======== Texte d'étude
Mais dans la construction de son discours, ce propos présidentiel liminaire empreint d’une empathie toute artificielle n’avait qu’un but : mettre sur orbite l’agression assénée par Macron aux Françaises et aux Français. Comme à chaque fois que son pouvoir a vacillé depuis le début de son quinquennat, et c’est arrivé plus souvent qu’à son tour dans sa gestion est calamiteuse, Macron a eu recours à la mise en accusation du peuple, gangréné par « la division » et « la haine », et enjoint à se ranger sans coup férir derrière « l’unité nationale ». Le caractère politicien de la manipulation était révulsant.
================
======== Données fournies
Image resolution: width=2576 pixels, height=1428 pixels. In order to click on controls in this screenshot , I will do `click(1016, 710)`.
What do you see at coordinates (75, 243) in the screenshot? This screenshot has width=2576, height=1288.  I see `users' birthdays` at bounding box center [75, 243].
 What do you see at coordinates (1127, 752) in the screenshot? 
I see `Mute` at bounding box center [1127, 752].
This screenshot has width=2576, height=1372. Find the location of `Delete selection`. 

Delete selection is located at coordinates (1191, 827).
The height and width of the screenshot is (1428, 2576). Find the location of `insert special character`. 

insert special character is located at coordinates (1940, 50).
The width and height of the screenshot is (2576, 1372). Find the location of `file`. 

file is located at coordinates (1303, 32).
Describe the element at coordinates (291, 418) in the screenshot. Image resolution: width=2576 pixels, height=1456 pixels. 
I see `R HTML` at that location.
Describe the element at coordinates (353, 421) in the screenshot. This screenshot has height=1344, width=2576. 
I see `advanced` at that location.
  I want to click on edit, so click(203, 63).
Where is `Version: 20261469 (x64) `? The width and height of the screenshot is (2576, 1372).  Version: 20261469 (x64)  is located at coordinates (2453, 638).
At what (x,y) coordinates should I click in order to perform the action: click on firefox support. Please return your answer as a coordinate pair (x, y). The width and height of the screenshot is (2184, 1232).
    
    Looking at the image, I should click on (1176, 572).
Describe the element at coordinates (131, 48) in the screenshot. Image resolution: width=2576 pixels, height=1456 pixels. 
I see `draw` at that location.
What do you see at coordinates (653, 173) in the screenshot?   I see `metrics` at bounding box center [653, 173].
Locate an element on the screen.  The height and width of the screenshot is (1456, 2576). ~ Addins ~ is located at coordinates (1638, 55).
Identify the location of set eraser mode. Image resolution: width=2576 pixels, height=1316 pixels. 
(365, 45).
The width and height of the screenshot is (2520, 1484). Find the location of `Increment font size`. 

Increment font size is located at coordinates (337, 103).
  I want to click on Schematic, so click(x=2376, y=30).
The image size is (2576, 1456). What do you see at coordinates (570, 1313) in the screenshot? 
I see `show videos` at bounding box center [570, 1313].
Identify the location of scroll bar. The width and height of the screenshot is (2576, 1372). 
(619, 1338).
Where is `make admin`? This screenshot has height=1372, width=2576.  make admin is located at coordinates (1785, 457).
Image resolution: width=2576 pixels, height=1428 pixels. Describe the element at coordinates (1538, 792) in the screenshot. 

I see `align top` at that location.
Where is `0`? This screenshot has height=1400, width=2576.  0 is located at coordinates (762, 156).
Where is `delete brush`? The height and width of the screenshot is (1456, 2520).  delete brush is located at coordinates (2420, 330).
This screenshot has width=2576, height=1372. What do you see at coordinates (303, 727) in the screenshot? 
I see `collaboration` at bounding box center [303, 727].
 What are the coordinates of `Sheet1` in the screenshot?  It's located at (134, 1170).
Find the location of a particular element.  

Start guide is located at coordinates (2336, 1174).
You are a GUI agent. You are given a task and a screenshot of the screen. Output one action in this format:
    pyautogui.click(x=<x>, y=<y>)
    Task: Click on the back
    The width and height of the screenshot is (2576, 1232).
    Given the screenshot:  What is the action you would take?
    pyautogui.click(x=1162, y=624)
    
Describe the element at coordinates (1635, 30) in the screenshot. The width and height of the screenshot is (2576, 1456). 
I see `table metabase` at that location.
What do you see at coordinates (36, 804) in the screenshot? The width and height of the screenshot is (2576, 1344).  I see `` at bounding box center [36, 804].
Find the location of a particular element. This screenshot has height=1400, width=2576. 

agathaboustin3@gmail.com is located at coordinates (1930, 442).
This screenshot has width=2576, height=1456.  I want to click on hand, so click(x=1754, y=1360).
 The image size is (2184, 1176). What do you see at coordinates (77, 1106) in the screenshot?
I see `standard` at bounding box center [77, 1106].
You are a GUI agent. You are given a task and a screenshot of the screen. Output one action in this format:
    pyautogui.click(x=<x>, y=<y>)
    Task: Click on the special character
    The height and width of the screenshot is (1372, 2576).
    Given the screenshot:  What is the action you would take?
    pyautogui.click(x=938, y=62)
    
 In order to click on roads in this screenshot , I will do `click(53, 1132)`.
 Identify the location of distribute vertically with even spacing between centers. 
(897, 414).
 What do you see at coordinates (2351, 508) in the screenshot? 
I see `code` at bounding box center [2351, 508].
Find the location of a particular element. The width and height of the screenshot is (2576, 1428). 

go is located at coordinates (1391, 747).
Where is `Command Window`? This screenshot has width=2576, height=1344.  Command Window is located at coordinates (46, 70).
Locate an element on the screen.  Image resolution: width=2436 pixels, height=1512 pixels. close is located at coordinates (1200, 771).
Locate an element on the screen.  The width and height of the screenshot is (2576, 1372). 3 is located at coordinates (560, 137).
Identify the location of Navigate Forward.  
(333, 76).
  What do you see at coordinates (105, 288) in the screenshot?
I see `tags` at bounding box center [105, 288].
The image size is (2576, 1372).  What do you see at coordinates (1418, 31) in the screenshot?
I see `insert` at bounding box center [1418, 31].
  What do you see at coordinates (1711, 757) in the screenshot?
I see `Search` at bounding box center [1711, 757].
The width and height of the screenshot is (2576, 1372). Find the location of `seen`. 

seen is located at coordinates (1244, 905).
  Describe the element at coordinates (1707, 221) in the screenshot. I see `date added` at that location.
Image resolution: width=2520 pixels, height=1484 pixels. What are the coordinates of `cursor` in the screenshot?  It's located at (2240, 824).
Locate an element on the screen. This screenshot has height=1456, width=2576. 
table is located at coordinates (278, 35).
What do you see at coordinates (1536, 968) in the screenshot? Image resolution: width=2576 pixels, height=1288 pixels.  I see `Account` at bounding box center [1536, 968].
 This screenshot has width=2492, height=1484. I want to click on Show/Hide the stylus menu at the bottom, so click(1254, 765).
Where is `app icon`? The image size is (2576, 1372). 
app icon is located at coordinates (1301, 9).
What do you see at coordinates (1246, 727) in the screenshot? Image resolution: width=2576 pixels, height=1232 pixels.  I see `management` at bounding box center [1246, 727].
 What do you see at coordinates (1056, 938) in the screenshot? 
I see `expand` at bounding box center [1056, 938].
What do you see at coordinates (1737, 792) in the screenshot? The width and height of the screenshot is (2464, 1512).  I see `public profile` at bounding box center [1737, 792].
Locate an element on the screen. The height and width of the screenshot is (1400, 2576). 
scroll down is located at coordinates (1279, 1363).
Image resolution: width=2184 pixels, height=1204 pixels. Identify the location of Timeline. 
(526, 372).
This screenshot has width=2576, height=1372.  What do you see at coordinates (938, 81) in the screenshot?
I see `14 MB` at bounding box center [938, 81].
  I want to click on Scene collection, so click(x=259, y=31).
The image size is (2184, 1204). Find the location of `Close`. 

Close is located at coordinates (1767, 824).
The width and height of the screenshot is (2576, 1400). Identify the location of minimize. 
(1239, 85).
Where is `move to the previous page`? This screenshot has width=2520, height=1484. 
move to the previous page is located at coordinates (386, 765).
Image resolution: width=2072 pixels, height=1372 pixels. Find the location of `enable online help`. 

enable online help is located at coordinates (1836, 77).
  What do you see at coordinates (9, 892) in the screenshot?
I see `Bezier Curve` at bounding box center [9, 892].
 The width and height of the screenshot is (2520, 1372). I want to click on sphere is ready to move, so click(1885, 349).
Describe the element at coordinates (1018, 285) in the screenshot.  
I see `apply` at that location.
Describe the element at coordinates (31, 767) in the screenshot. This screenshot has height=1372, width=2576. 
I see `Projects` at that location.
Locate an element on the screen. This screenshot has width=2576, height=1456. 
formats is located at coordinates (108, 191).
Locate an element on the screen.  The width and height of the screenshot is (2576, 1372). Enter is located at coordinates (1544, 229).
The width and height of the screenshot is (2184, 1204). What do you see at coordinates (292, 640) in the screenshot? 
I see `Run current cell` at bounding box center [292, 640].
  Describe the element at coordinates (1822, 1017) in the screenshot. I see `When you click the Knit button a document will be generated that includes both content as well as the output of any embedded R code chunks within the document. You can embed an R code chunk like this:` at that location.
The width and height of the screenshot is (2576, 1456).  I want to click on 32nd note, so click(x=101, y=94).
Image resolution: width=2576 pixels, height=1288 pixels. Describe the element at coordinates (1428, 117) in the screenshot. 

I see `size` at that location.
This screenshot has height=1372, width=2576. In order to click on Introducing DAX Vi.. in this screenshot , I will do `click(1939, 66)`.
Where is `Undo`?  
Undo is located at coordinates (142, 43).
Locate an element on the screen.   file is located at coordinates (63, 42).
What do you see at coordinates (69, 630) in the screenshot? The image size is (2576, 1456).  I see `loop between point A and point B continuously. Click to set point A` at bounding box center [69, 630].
================
À produire
Poursuivez le texte consacré au discours de Macron à la suite de sa dernière phrase.

Résultat obtenu
Et Macron d’égrainer ensuite, dans son langage tout militariste, celles et ceux qui forment ces «première, deuxième et troisième ligne ». Le propos ne passe pas. Celles et ceux qui hier encore étaient dans sa bouche « ceux qui ne sont rien » ont vite compris que l’artifice était purement communicationnel. Car chassez le naturel, il revient au galop : voyez Sibeth Ndiaye, la porte-parole du gouvernement, qui le jour même voulait envoyer dans les rizières « les profs qui ne travaillent pas ». La caste a sa propre représentation de la société, profondément enracinée, dans laquelle l’utilité sociale n’est rien. La plèbe est par eux méprisée et tout au plus mérite-t-elle d’être exploitée : c’est l’objet des ordonnances Philippe qui portent jusqu’au 31 décembre2020 le caractère dérogatoire des mesures d’exploitations des salariés comme l’augmentation de la durée hebdomadaire légale du travail, ou des mesures qui abaissent leurs droits comme ceux au repos et à la récupération. Le discours de Macron est un contrepoint à ses actes.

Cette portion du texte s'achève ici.